CHRISTOPHORUS
nach der überlieferung lebte einst in kleinasien ein mann von riesiger gestalt,
der stärkste weit und breit, mit namen offerus.
nur dem mächtigsten herrn wollte er dienen. so trat er in den dienst eines
grossen königs, bis er erkannte, dass selbst dieser sich vor der noch stärkeren
macht des teufels ängstigte. offerus verliess daher seinen herrn, um den teufel
zu suchen. er traf ihn in der einöde an der spitze einer reiterschar und wurde
in seinen dienst genommen. doch balk bemerkte er, dass der teufel furchtsam
umwege machte, wenn ein kreuz am wege auftauchte. daraufhin begann offerus
den gekreuzigten christus als den mächtigsten herrn zu suchen.
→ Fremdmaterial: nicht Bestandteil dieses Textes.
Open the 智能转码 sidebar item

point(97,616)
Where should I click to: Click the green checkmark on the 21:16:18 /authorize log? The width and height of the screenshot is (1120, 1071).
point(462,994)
einen einsiedler am fluss fragte er um rat, wie er christus finden könne. "diene,
so wirst du ihn finden", lautete die antwort. offerus trug nun alle menschen,
die des wegens kamen und über den strom wollten, auf seinen starken schultern
an das andere ufer, viele jahre lang. eines nachts wollte ein kind über das wasser
gebracht werden. offerus nahm es auf seine schultern und schritt, gestützt auf
seinen grossen stab, durch die wellen. leicht dünkte ihm die last. je tiefer er
jedoch in das wasser schritt, je mehr schien es ihm, als werde das kind immer
schwerer, so dass er es fast nicht mehr tragen konnte und er fürchtete er-
trinken zu müssen. "kind, dus bist so schwer, als trüge ich die ganze welt", klagte
er. und das kind antwortete: "du trägst den herrn der welt, christus", und tauchte
offerus unter das wasser, taufte ihn und gab ihm den namen christophorus,
das heisst christusträger. den alten stab pflanzte offerus auf christi geheiss
neben seiner hütte in die erde. und wie vom kinde verheissen, begann der stab
über nacht zu grünen und zu blühen.
so ist christophorus das sinnbild geworden für jeden menschen, der aufrichtig
nach dem grossen sucht. er wird ihn zuletzt finden in dem gewaltlosen christus.
wo einer zum christusträger wird, beginnt das leben neu zu blühen.